Money and Democracy

Published — January 26, 2009 Updated — May 19, 2014 at 12:19 pm ET

After glitch cleared up, lobbying ranks back to normal


If you, like PaperTrail, try to keep tabs on the lobbyists roaming Capitol Hill, you were probably equally confused when, as of the January 21 filing deadline, the Congressional computer system showed a significant drop-off in the number of registered Washington lobbyists in the last quarter of the year.

A drop-off in lobbyists? Seems unlikely, and indeed it was. All those lobbyists are still out there. And they weren’t late in filing because they were too busy with inaugural festivities inconveniently slated the day before records were due, as PaperTrail initially suspected. Instead, says Pamela Gavin, superintendent of the Senate Office of Public Records, a glitch with the electronic filing server resulted in a temporary delay in getting about 5,000 of the lobbying records into the system.

This morning, she said, all of the fourth quarter 2008 lobbying records should be available online for perusal. Gavin said the total number of lobbying records filed for the last quarter was 18,163 — in line with the numbers from recent quarters. Phew.

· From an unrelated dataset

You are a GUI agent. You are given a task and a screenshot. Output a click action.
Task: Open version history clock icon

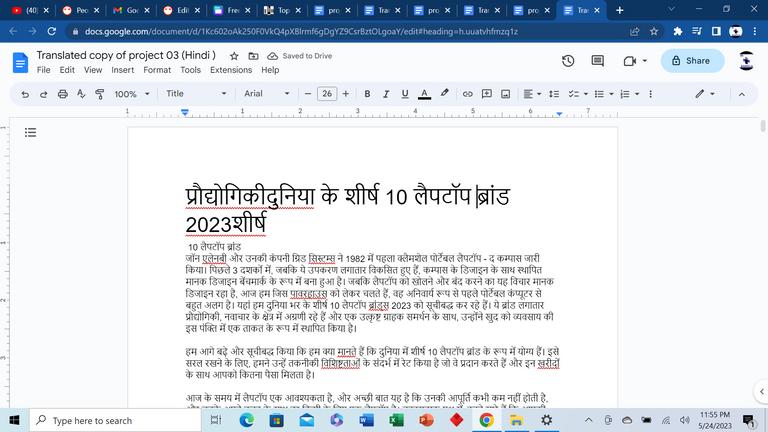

If anything, Gavin said she’s seen even more filing activity by lobbyists in the last few weeks. “I think there has been so much buzz over the inaugural that the lobbying community, like every other community, behaved atypically this January,” Gavin said. “It might be said that Alan Greenspan’s term, ‘irrational exuberance,’ would apply.” But the numbers that would track whether new lobbyists indeed have swept in behind the new administration won’t be available until the next deadline for quarterly reports — barring computer glitches, that’s April 20. You know we’ll be watching.